Collected data entries
▬▬▬

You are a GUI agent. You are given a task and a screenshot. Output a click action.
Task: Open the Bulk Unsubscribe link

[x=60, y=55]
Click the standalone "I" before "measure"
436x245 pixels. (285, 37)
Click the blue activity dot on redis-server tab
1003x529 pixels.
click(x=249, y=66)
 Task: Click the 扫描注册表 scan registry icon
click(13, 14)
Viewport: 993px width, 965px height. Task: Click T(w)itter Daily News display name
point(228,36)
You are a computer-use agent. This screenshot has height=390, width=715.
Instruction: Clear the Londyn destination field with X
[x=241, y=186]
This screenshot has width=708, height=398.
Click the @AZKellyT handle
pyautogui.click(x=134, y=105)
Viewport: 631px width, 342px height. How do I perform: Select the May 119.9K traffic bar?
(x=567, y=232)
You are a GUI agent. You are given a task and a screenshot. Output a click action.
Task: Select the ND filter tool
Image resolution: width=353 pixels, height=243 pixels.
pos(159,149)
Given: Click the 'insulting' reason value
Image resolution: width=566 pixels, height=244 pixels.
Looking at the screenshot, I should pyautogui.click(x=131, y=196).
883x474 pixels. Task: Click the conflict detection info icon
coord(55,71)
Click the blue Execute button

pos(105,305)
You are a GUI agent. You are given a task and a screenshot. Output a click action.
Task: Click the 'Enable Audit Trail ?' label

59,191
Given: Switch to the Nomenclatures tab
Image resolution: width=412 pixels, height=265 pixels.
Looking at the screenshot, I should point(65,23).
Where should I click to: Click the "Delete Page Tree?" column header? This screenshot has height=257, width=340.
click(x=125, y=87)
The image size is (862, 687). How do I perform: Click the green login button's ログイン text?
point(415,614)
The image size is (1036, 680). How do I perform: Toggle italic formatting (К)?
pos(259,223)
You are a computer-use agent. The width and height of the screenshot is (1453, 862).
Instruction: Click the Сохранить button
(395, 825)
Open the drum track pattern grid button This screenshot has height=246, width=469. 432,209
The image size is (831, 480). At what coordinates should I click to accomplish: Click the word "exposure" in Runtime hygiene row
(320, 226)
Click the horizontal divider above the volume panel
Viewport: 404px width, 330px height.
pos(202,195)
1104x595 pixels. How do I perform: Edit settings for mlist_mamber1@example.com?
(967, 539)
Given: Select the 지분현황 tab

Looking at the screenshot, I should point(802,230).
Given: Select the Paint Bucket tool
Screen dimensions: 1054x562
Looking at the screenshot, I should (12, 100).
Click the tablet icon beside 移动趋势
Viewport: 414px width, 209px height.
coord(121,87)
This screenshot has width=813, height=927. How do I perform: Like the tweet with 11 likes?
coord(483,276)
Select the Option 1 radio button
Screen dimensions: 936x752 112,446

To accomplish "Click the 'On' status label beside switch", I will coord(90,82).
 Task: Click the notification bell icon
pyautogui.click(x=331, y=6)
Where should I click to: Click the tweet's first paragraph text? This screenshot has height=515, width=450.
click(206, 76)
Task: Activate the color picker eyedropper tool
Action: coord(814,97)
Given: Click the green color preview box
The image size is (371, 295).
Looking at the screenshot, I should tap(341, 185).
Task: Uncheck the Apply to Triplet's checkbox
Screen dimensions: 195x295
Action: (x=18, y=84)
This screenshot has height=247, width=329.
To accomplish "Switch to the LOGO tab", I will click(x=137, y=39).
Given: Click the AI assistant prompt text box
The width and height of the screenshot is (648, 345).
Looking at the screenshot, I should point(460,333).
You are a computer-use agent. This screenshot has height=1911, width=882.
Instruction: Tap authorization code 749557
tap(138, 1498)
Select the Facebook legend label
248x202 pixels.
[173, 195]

▬▬▬

◆ **Aim of the exercise**
The response must contain each line above that holds the string "will".

◆ **Answer to this problem**
To accomplish "Click the 'On' status label beside switch", I will coord(90,82).
To accomplish "Switch to the LOGO tab", I will click(x=137, y=39).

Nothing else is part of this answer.